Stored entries
□ □ □ □

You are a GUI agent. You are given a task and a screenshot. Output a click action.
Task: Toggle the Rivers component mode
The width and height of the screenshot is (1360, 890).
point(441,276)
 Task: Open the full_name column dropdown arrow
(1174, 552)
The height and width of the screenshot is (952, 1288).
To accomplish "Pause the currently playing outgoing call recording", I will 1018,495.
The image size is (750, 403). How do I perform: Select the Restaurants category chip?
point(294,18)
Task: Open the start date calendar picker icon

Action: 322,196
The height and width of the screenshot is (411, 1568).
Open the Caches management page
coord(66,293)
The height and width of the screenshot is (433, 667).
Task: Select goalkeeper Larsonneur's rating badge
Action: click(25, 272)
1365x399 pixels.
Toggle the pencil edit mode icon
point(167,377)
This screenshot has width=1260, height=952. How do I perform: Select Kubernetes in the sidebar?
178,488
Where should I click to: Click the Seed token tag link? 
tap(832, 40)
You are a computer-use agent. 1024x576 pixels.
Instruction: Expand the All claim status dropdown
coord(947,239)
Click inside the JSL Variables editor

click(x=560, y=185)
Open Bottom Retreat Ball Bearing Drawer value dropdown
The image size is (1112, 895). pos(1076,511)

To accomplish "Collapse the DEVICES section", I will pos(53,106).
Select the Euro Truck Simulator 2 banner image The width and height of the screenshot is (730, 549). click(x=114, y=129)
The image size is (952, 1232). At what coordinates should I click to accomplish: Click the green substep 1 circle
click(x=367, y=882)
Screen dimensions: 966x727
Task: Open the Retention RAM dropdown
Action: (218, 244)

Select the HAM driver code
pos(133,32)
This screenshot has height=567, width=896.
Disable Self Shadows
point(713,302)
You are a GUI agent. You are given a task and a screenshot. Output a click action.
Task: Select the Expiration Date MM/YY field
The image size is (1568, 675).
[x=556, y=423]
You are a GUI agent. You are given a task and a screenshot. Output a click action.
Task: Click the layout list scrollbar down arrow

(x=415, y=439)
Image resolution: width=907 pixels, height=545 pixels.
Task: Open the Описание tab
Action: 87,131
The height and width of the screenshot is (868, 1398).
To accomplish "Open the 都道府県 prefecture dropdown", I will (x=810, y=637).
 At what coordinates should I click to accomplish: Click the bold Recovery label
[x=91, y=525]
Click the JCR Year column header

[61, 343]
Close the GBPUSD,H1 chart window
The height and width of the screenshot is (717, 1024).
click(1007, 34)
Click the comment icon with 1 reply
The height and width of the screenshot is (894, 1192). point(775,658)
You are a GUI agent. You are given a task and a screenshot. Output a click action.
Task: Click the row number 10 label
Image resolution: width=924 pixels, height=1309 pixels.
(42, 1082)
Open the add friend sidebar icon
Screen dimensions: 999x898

□ □ □ □

→ **What you are asked to do**
Could you write out all the entries word for word?

→ **Result of this task**
You are a GUI agent. You are given a task and a screenshot. Output a click action.
Task: Toggle the Rivers component mode
The width and height of the screenshot is (1360, 890).
point(441,276)
 Task: Open the full_name column dropdown arrow
(1174, 552)
The height and width of the screenshot is (952, 1288).
To accomplish "Pause the currently playing outgoing call recording", I will 1018,495.
The image size is (750, 403). How do I perform: Select the Restaurants category chip?
point(294,18)
Task: Open the start date calendar picker icon

Action: 322,196
The height and width of the screenshot is (411, 1568).
Open the Caches management page
coord(66,293)
The height and width of the screenshot is (433, 667).
Task: Select goalkeeper Larsonneur's rating badge
Action: click(25, 272)
1365x399 pixels.
Toggle the pencil edit mode icon
point(167,377)
This screenshot has width=1260, height=952. How do I perform: Select Kubernetes in the sidebar?
178,488
Where should I click to: Click the Seed token tag link? 
tap(832, 40)
You are a computer-use agent. 1024x576 pixels.
Instruction: Expand the All claim status dropdown
coord(947,239)
Click inside the JSL Variables editor

click(x=560, y=185)
Open Bottom Retreat Ball Bearing Drawer value dropdown
The image size is (1112, 895). pos(1076,511)

To accomplish "Collapse the DEVICES section", I will pos(53,106).
Select the Euro Truck Simulator 2 banner image The width and height of the screenshot is (730, 549). click(x=114, y=129)
The image size is (952, 1232). At what coordinates should I click to accomplish: Click the green substep 1 circle
click(x=367, y=882)
Screen dimensions: 966x727
Task: Open the Retention RAM dropdown
Action: (218, 244)

Select the HAM driver code
pos(133,32)
This screenshot has height=567, width=896.
Disable Self Shadows
point(713,302)
You are a GUI agent. You are given a task and a screenshot. Output a click action.
Task: Select the Expiration Date MM/YY field
The image size is (1568, 675).
[x=556, y=423]
You are a GUI agent. You are given a task and a screenshot. Output a click action.
Task: Click the layout list scrollbar down arrow

(x=415, y=439)
Image resolution: width=907 pixels, height=545 pixels.
Task: Open the Описание tab
Action: 87,131
The height and width of the screenshot is (868, 1398).
To accomplish "Open the 都道府県 prefecture dropdown", I will (x=810, y=637).
 At what coordinates should I click to accomplish: Click the bold Recovery label
[x=91, y=525]
Click the JCR Year column header

[61, 343]
Close the GBPUSD,H1 chart window
The height and width of the screenshot is (717, 1024).
click(1007, 34)
Click the comment icon with 1 reply
The height and width of the screenshot is (894, 1192). point(775,658)
You are a GUI agent. You are given a task and a screenshot. Output a click action.
Task: Click the row number 10 label
Image resolution: width=924 pixels, height=1309 pixels.
(42, 1082)
Open the add friend sidebar icon
Screen dimensions: 999x898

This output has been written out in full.